I send them on their way. I wait. I wait. A couple days go by. A couple more.

And…why on earth did I trust them to come back? Stupid of me! But that’s okay. “You, you—take your soldiers and go to Bethlehem. Kill all the boys two years and under.”

And then I’m the villain.


King Herod’s execution of the little boys of Bethlehem was in keeping with his political paranoia and instinct for survival.


I’m the villain of the Christmas story. But again, that’s not the story that I care about. In the story that I care about, I’m the hero. Because I’m still king.

And you’re all like, “Well, we still think you’re the villain.” Well, big deal.

And another thing. Look, I know I said earlier that none of you are as great as me. You’ve never been friends with the emperor. You’ve never led armies. You’ve never built grand stadiums or fortresses. And all that’s true.

But make no mistake about it. You’re judging me, but you also have the opportunity to be kings and queens. King of your life. Queen of your life. You can create your own kingdom where you can rule your own life.

But listen carefully. You cannot be king and let this Jesus near your kingdom. You let Jesus near that kingdom of yours, and he’ll seize it for himself. Your kingdom is not safe as long as Jesus is around. So, hear me again: You cannot be king and let this Jesus near your kingdom.


Herod the Great understood that you cannot be king and let this Jesus near your kingdom.


That’s a lesson I learned. That’s also a lesson my son learned. You’ve heard of my son Herod Antipas? (One of the sons I didn’t kill.) Herod Antipas, tetrarch of Galilee and Perea, is the son of mine who killed John the Baptist. Beheaded him in prison. I would have done the same thing. The guy was totally a threat. And then, guess who shows up in his realm? Jesus as an adult!

This Jesus, the same one I had tried to kill when he was an infant, was put on trial before Pontius Pilate, governor in Judea in the South. My son Herod Antipas was in town, even though he was the tetrarch in the North. Pilate sent Jesus to my son, who then sent Jesus back to Pontius Pilate, and then Pilate had Jesus crucified.

Again: this Jesus is dangerous. You cannot be king and let this Jesus live. And he’s not just dangerous to a guy like me by taking my title of “King of the Jews.” He’s also incredibly dangerous to people like you. Because you open the gates of your kingdom to him? You let him in? You let him into the life of which you’ve been ruler?

He’ll start calling the shots. He’ll start demanding the keys. Pretty soon, he’ll be the one wearing the crown.

And you won’t be the hero of your story anymore. He’ll be hero of your story. And your story will get inserted as just one part of his story.

And is that what you want?


Of all the people in the Christmas narrative, Herod the Great understood the threat Jesus poses to our kingly pretensions.

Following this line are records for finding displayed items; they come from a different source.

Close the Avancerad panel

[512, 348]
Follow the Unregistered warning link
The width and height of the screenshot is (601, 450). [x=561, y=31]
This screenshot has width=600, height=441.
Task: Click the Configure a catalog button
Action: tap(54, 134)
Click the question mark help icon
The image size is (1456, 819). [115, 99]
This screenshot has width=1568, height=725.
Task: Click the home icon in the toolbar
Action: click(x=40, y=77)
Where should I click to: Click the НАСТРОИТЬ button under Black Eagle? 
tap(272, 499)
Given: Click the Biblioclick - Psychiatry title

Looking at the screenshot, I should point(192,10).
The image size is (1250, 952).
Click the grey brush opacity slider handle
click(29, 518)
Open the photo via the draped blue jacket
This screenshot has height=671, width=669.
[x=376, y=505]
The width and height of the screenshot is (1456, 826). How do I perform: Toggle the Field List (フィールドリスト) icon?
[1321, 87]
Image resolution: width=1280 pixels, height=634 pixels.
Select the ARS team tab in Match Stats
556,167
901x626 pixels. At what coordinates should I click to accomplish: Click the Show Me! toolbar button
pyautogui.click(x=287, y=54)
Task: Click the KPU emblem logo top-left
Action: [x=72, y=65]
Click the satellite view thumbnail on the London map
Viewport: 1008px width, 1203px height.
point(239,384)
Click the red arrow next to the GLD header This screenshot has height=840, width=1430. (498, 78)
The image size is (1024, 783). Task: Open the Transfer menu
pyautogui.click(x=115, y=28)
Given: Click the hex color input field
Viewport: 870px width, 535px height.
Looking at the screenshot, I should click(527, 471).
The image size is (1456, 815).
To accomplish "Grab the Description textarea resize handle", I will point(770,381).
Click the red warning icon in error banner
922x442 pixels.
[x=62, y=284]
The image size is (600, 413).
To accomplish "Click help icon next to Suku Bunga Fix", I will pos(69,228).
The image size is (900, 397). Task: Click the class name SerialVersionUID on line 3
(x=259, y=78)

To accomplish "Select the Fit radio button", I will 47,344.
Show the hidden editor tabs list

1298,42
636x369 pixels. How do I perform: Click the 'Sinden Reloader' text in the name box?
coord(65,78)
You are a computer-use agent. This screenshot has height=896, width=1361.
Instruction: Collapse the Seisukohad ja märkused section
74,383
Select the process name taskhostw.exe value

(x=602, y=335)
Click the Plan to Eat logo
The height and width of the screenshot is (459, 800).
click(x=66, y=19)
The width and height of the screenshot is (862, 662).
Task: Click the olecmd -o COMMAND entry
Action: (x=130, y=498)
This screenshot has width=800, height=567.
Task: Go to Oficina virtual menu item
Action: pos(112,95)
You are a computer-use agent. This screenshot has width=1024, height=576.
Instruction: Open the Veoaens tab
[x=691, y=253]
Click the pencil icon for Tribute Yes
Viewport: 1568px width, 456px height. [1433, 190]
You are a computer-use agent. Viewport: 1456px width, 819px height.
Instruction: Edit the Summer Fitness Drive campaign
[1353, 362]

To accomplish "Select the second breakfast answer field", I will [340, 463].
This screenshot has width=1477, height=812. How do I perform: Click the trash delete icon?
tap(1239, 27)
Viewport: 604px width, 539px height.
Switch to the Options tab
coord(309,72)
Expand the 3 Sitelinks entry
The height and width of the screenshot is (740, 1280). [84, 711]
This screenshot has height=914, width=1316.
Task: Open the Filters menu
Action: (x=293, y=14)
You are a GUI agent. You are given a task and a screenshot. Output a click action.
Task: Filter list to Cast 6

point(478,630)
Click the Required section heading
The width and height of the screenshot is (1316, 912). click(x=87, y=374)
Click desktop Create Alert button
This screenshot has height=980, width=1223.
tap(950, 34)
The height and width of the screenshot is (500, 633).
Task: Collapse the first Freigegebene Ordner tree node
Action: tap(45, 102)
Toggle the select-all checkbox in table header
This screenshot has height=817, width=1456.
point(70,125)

Pretty soon, he’ll have you praying things like, “Your kingdom come; Your will be done.”

You know, I had a really stupid royal advisor. One of the guys who’s supposed to give the king advice. And I’ll never forget, he gave me the worst advice I’d ever heard. I was giving the orders to go to Bethlehem and kill the baby boys. To get rid of this baby born king of the Jews, you know?

And this advisor of mine, you know what he said? He said—and he was really emotional about it—he said, “But your majesty, it’s only a baby.”

Only a baby!

Only a baby who would grow up to be a man who would be proclaimed king. And I don’t know if you’ve read any of these prophecies about the coming Messiah, but they’re wild. According to the prophecies, he will be a king whose kingdom expands over the entire world. By claiming to be king, this guy’s not messing around. If you let him, he will be king of everything.

Listen, listen, listen: If you don’t take care of the threat, he’ll knock you, kings and queens of your own life, you with your personal kingdoms you’re building, off your throne. This Jesus is not some cute baby that deserves your oohs and ahs. He’s a serious threat to your kingdom.